When I first walked into my computer science classes one of the things that struck me was how predominantly male the classes were. In my introductory classes, we started with 25 -30 people and maybe 3-5 were female. By the end of the semester often a third to half the class had dropped and only myself and maybe one other woman remained.
Girl Develop It
I found myself going to the local Girl Develop It meetup group for moral support. They were amazing. I doubt they always appreciated me turning up and complaining about how I was the only woman in my classes, how I had instructors saying really weird stuff that showed their low expectations for a not twenty-year old woman in their class, etc. However, despite what they might have thought of me, the local Girl Develop It group was fantastic to me and I highly recommend to any woman thinking of getting into computer science they check out their local group.
I have worked most of my life in settings that employed predominantly women. I am going to say the obvious, guys operate differently. There is a good deal of chest thumping and competitiveness. Just like guys won’t often ask for directions, guys won’t say when they cannot do something or don’t know something.
I have helped male classmates with homework and take home exams, only to have them pull hierarchy stuff the next week. I have watched guys who did not know how to approach a programming problem never ask a single question and crash and burn as a result. It kind of boggles my mind. I also have more than once had a male classmate tell me that he was glad I was in the class and asked questions because he had not understood the material either.
Swallowing the Ocean
Learning about computers, computer science and programming has been like swallowing the ocean. It is hard to compartmentalize. When you start learning about one thing it is tied to other things which are tied to other things.

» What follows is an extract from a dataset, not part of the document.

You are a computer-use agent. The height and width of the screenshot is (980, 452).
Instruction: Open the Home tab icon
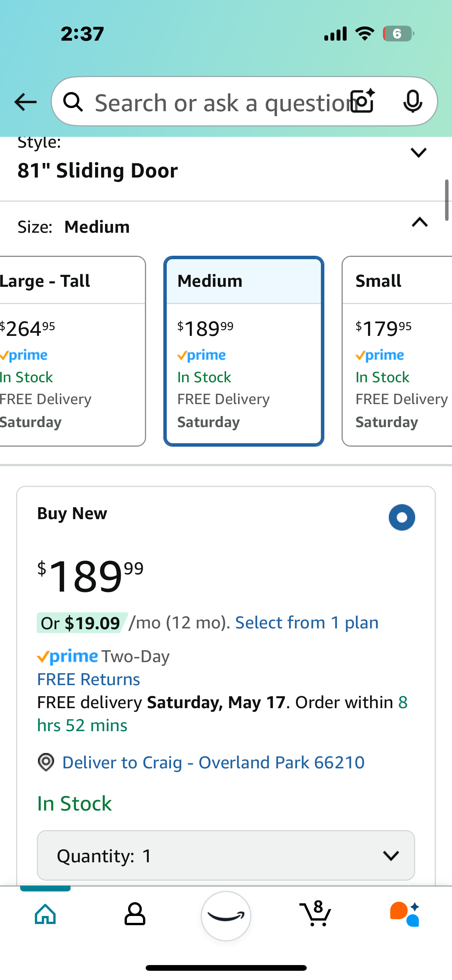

The result is that one google search can lead to 20 open windows on 6 different topics.
Learning computer science and programming is simply not linear. It involves learning to think abstractly on multiple layers. You cannot just copy and paste code. That will bite you in the butt eventually because if you cannot understand how the code interacts with other code, errors will arise that are hard to fix. Learning to code and learning computer science takes persistence, time, practice, and being willing to take on challenges. It can be seen as a big risk.
Often in computer science fellow students and co-workers are very bright, there is competitiveness, and taking these risks is scarier than it needs to be. No one wants their intelligence and ability to learn to have a negative light cast on it. No one wants to be found wanting. Most of this is poppy-cock that is not worth getting caught up in. I know this from experience and have seen it. Still, it is hard to stay the course and remind myself of this. Learning computer science for me has meant continually re-committing myself, brushing away doubts about my abilities and intelligence, and just putting one foot in front of the other despite set backs (a B in relational databases and watching co-workers assigned to projects while I keep working on training material most recently).
I still have about 50- 60 credit hours to complete to obtain my bachelors degree in computer engineering. I have 3 more classes to complete and I will have completed my associates degree in Java programming. It has been hard. But is anything worth doing ever easy?
And now I have a new book titled “Java EE Design Patterns” by Murat Yener and Alex Theedom to read. For fun. More on another day.